TASK GOAL: Output the entries underneath exactly as they are.
* * *
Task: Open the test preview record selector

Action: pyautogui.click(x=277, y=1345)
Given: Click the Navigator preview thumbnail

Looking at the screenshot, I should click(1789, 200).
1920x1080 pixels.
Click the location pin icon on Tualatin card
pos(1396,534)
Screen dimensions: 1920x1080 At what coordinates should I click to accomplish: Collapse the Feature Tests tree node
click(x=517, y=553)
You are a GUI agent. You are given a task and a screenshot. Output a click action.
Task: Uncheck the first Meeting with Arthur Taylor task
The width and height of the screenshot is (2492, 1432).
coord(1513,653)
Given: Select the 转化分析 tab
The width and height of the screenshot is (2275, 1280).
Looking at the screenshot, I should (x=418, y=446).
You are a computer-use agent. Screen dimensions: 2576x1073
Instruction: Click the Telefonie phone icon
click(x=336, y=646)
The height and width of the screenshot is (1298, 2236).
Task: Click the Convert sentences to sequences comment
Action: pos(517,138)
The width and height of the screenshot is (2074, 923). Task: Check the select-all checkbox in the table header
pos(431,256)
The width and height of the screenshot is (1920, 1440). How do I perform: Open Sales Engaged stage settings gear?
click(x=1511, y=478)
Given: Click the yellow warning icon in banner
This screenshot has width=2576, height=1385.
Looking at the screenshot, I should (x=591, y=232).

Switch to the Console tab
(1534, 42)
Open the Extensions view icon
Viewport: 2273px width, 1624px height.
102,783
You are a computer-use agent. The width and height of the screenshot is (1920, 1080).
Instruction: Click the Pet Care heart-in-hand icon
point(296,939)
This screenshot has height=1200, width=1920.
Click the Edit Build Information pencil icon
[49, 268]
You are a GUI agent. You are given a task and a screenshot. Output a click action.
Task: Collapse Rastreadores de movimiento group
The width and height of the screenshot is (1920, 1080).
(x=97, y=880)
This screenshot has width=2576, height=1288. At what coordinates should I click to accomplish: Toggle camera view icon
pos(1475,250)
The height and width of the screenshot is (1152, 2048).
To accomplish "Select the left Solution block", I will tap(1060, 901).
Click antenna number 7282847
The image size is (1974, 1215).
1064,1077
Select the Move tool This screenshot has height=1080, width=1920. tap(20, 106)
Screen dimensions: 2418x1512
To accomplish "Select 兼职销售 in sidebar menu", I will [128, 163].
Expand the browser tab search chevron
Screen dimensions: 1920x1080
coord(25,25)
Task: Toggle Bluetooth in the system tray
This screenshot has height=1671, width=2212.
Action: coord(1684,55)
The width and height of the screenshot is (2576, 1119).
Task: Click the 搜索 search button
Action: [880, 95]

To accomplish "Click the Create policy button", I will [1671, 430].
* * *
ANSWER TO THE PROBLEM:
Task: Open the test preview record selector

Action: pyautogui.click(x=277, y=1345)
Given: Click the Navigator preview thumbnail

Looking at the screenshot, I should click(1789, 200).
1920x1080 pixels.
Click the location pin icon on Tualatin card
pos(1396,534)
Screen dimensions: 1920x1080 At what coordinates should I click to accomplish: Collapse the Feature Tests tree node
click(x=517, y=553)
You are a GUI agent. You are given a task and a screenshot. Output a click action.
Task: Uncheck the first Meeting with Arthur Taylor task
The width and height of the screenshot is (2492, 1432).
coord(1513,653)
Given: Select the 转化分析 tab
The width and height of the screenshot is (2275, 1280).
Looking at the screenshot, I should (x=418, y=446).
You are a computer-use agent. Screen dimensions: 2576x1073
Instruction: Click the Telefonie phone icon
click(x=336, y=646)
The height and width of the screenshot is (1298, 2236).
Task: Click the Convert sentences to sequences comment
Action: pos(517,138)
The width and height of the screenshot is (2074, 923). Task: Check the select-all checkbox in the table header
pos(431,256)
The width and height of the screenshot is (1920, 1440). How do I perform: Open Sales Engaged stage settings gear?
click(x=1511, y=478)
Given: Click the yellow warning icon in banner
This screenshot has width=2576, height=1385.
Looking at the screenshot, I should (x=591, y=232).

Switch to the Console tab
(1534, 42)
Open the Extensions view icon
Viewport: 2273px width, 1624px height.
102,783
You are a computer-use agent. The width and height of the screenshot is (1920, 1080).
Instruction: Click the Pet Care heart-in-hand icon
point(296,939)
This screenshot has height=1200, width=1920.
Click the Edit Build Information pencil icon
[49, 268]
You are a GUI agent. You are given a task and a screenshot. Output a click action.
Task: Collapse Rastreadores de movimiento group
The width and height of the screenshot is (1920, 1080).
(x=97, y=880)
This screenshot has width=2576, height=1288. At what coordinates should I click to accomplish: Toggle camera view icon
pos(1475,250)
The height and width of the screenshot is (1152, 2048).
To accomplish "Select the left Solution block", I will tap(1060, 901).
Click antenna number 7282847
The image size is (1974, 1215).
1064,1077
Select the Move tool This screenshot has height=1080, width=1920. tap(20, 106)
Screen dimensions: 2418x1512
To accomplish "Select 兼职销售 in sidebar menu", I will [128, 163].
Expand the browser tab search chevron
Screen dimensions: 1920x1080
coord(25,25)
Task: Toggle Bluetooth in the system tray
This screenshot has height=1671, width=2212.
Action: coord(1684,55)
The width and height of the screenshot is (2576, 1119).
Task: Click the 搜索 search button
Action: [880, 95]

To accomplish "Click the Create policy button", I will [1671, 430].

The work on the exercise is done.